I see what you're getting at, but from
where I stand, the replies that you get are going to largely be based on
each user's knowledge of the music that's out there to date. An
example from one of my favorite bands would be Symphony X's use of
piano. In some of their works like Communion and The Oracle, the piano
is an important part. The piano in A Winter's Dream Pt. 1 is more
important in my opinion, but importance doesn't derive from complexity
in this example. In either case, you can lean either way in your
question.
Coming from my composition background, a
knowledgeable and capable pianist is almost necessary to create some
things (epics), but a hindrance in other songs (djent), so it again goes
back to what the members deem necessary. I know that in my region,
skilled pianists are incredibly difficult to come by. If I could find
one, I would do whatever I could to get them on with my band.
On
the level of theory alone, I've seen some argue that there is nothing
left to accomplish on piano or any instrument. I personally feel that
that idea is completely erroneous and that those individuals need to
take a step back from the mechanics of music for a while.
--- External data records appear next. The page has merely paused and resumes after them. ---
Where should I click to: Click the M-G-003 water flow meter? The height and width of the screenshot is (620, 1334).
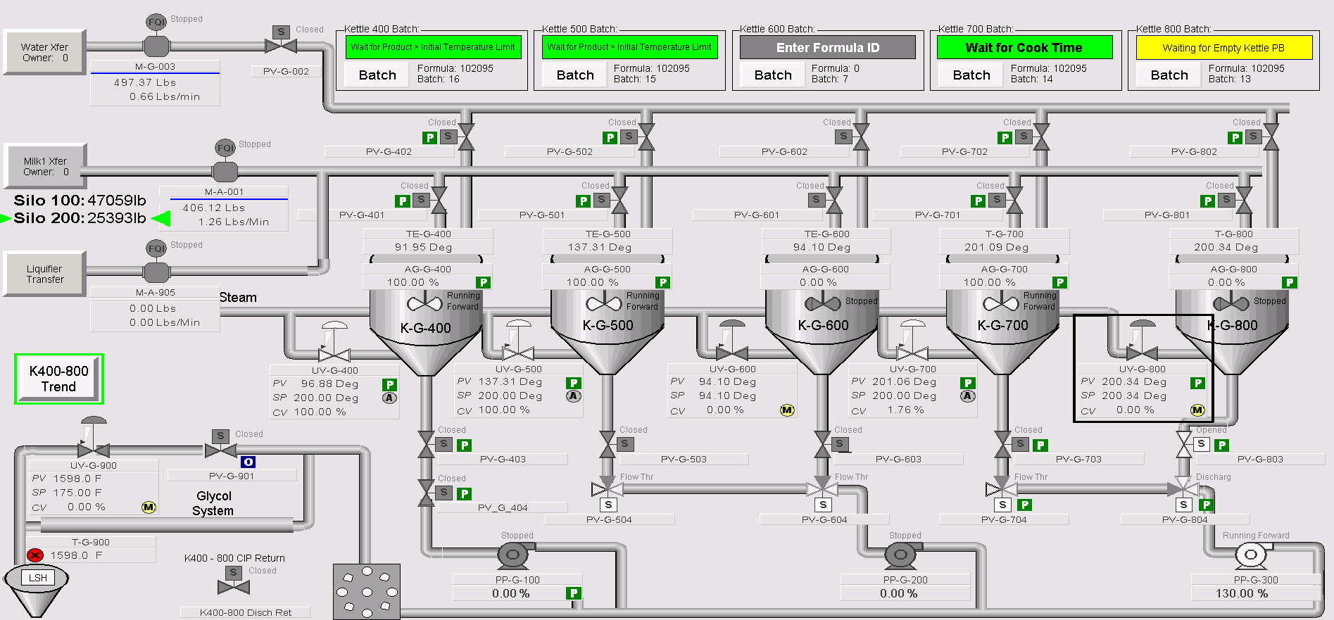point(156,46)
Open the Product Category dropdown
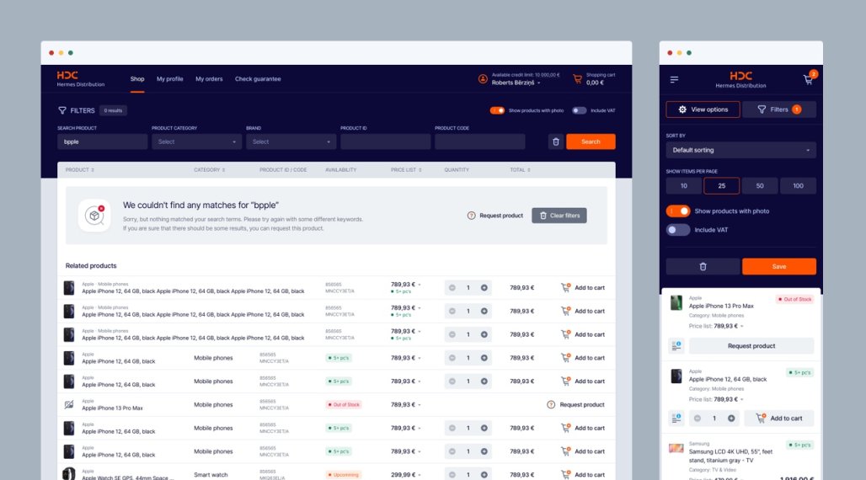This screenshot has width=866, height=480. click(196, 141)
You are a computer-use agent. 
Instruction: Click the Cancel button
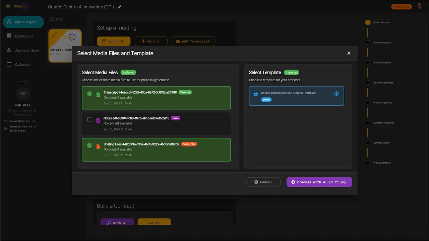pyautogui.click(x=263, y=182)
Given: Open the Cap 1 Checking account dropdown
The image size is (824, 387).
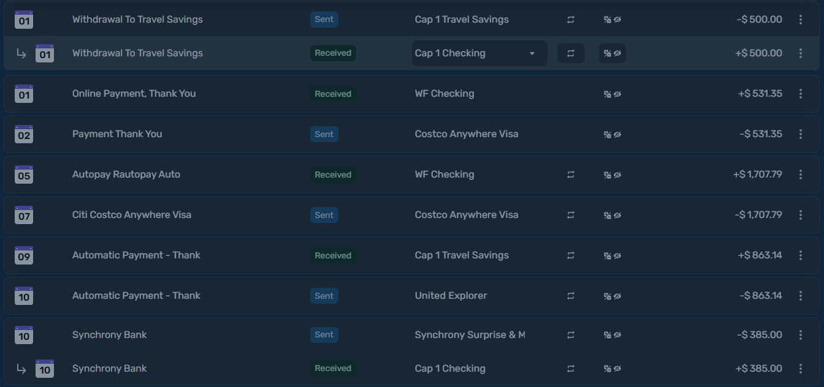Looking at the screenshot, I should [479, 53].
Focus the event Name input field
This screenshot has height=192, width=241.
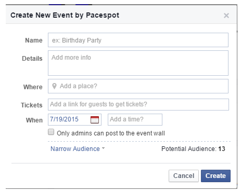pyautogui.click(x=138, y=40)
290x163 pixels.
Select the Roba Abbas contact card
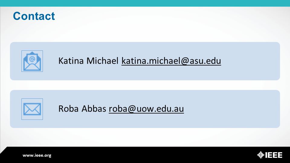[x=145, y=109]
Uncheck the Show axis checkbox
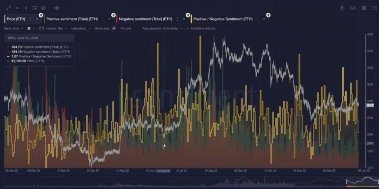This screenshot has width=379, height=189. click(x=114, y=28)
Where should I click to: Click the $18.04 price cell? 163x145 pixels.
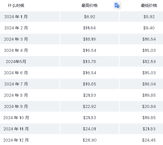point(149,84)
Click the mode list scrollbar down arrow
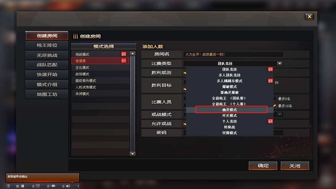 pos(133,154)
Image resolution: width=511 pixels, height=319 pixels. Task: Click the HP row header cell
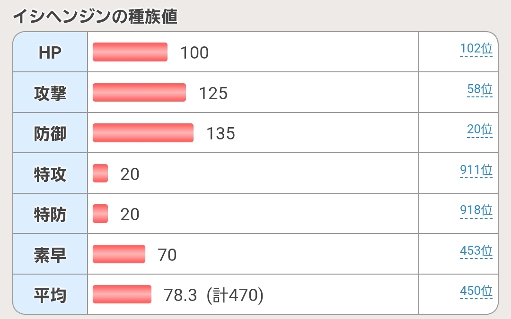coord(50,52)
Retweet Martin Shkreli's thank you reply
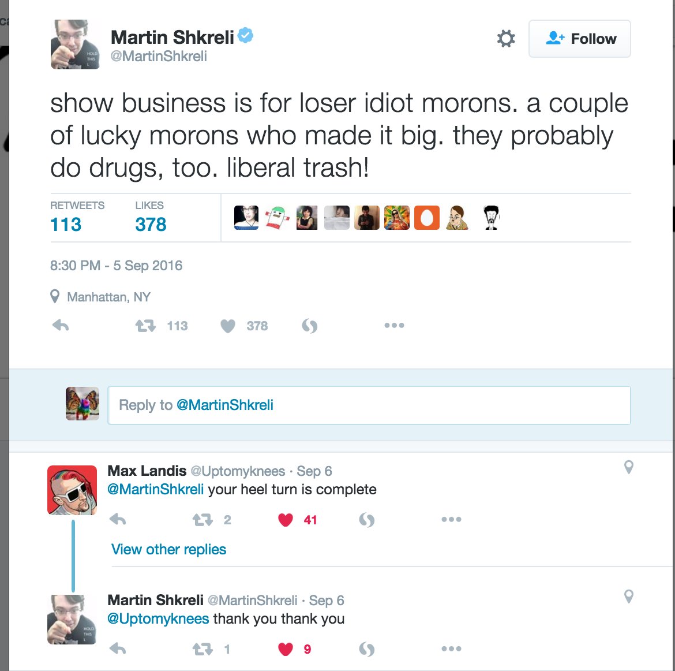Image resolution: width=675 pixels, height=671 pixels. coord(203,649)
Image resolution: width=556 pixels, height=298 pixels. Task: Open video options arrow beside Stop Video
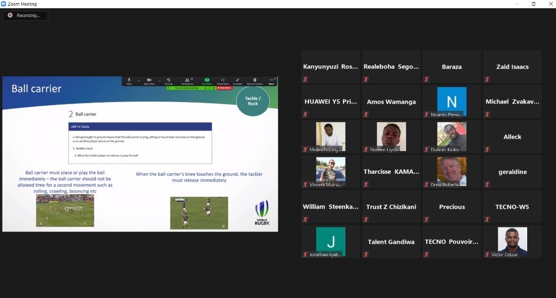(x=160, y=80)
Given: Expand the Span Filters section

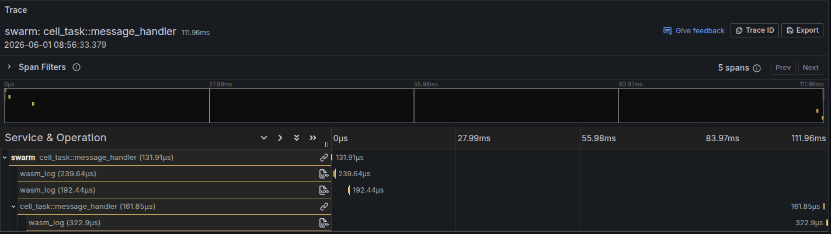Looking at the screenshot, I should (9, 67).
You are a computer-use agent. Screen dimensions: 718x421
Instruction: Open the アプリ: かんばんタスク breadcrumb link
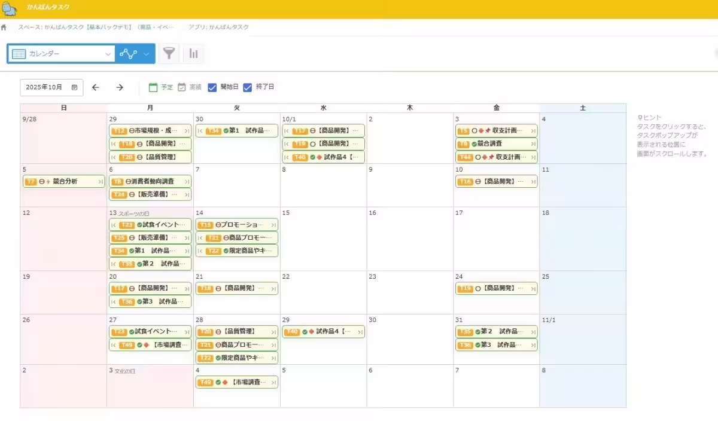coord(219,28)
Eddie Van
Halen was quoted as saying that "there is nothing left to compose on the
guitar" while at a party of his, yet I still find some guitar passages
from other bands that blow my mind from time to time. Piano fits the
same bill if you ask me.
I personally don't believe that more
skill on the piano is what is needed. If you play long enough, you
eventually get to where you just practice what you've written and what
you're trying to write. I stayed on a huge practice kick for the first
6-7 years that I played guitar, practicing for as many as 10-12 hours a
day from time to time. I could nearly play MAB's Speed Kills, but I
couldn't compose anything outside of heavy metal to save my life. As a
result, I started spending my time listening to more complex music and
learning the finer elements of composition and related topics. Short
version: more technical skill isn't needed; more fearlessness in
composition is.
Is Piano played out? I believe that when the
mean product of the genre has the vast majority of fans of this genre
thinking to themselves, "here we go, another piano", the use of piano
may then be due for a new direction, but that's as far as I'd go.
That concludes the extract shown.